Hindus in India think Partition was good for relations with Muslims: survey

Published July 5, 2021
Sept 19, 1947: Muslim refugees sit on the roof of an overcrowded coach railway train near New Delhi in trying to flee India. — AP/File
Sept 19, 1947: Muslim refugees sit on the roof of an overcrowded coach railway train near New Delhi in trying to flee India. — AP/File

WASHINGTON: Hindus are more likely than Muslims in India to say the 1947 Partition was good for Hindu-Muslim relations, reveals a US survey released this week.

The surveyors — Pew Research Center survey, Washington — also found that the majority of Hindus “think it is very important to be Hindu and to speak Hindi to be truly Indian”.

The study is based on nearly 30,000 face-to-face interviews in India that Pew conducted in 17 languages between late 2019 and early 2020.

“More than seven decades after [the partition] predominant view among Indian Muslims is that the Partition of the subcontinent was a bad thing for Hindu-Muslim relations (48 percent). Only three-in-ten Muslims say it was a good thing,” the study shows.

“Hindus, however, lean in the opposite direction: 43 percent of Hindus say Partition was beneficial for Hindu-Muslim relations, while 37pc say it was harmful.”

Sikhs are even more likely than Muslims to “say the event was bad for Hindu-Muslim relations: Two-thirds of Sikhs (66 percent) take this position”, the report adds.

The surveyors also found that among Hindus, views of national identity go together with politics. Support for the ruling Bharatiya Janata Party is greater among Hindus who closely associate their religious identity and the Hindi language with being truly Indian.
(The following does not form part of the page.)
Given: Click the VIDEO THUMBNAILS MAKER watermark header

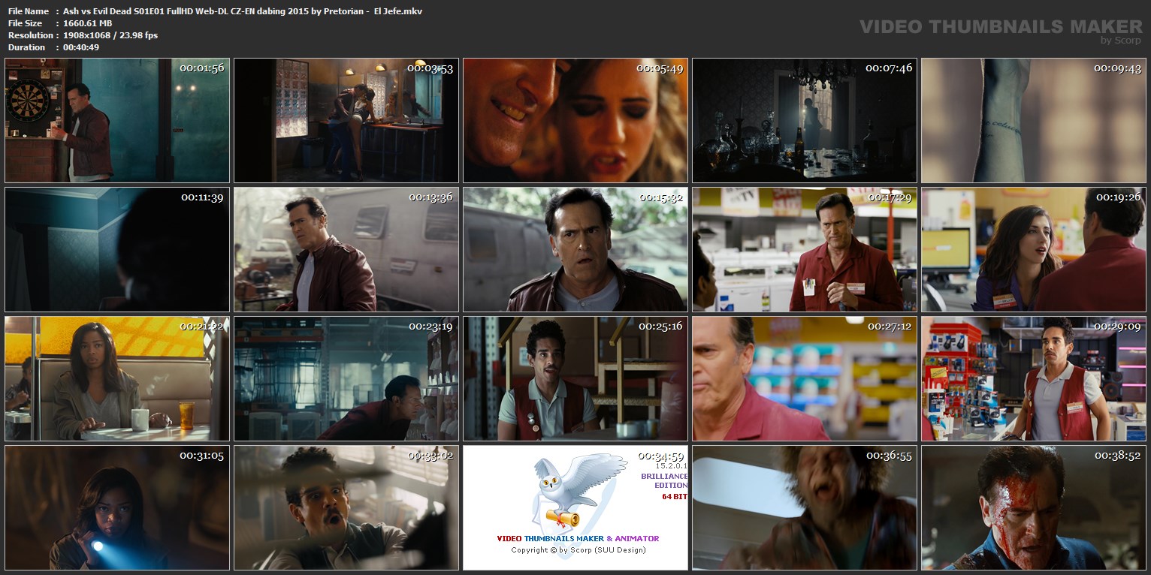Looking at the screenshot, I should pos(1001,27).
In the 2019 national elections, 60pc of Hindu voters who think it is particularly important to be Hindu and to speak Hindi to be truly Indian cast their vote for the BJP, compared with 33pc who feel less strongly about both these aspects of national identity. These views also map onto regional support for the BJP, which tends to be much higher in the Northern and Central parts of the country than in the South.

Nearly three-quarters of Hindus (72pc) say a person cannot be Hindu if they eat beef. That is larger than the shares of Hindus who say a person cannot be Hindu if they do not believe in God (49pc) or never go to a temple (48pc).

Similarly, three-quarters of Indian Muslims (77pc) say that a person cannot be Muslim if they eat pork, which is greater than the share who say a person cannot be Muslim if they do not believe in God (60pc) or never attend mosque (61pc).

The surveyors also found that Indians generally stick to their own religious group while making friends. Hindus overwhelmingly say that most or all their close friends are also Hindu. Even among Sikhs and Jains, who each form a sliver of the national population, a large majority say their friends come mainly or entirely from their small religious community.

Many Hindus (45pc) say they do not want people of other religions in their neighborhood. More than one-in-three Hindus (36pc) say they do not want a Muslim as a neighbor. Among Jains, 54pc say they would not accept a Muslim neighbor, although nearly all Jains (92pc) say they would be willing to accept a Hindu neighbour.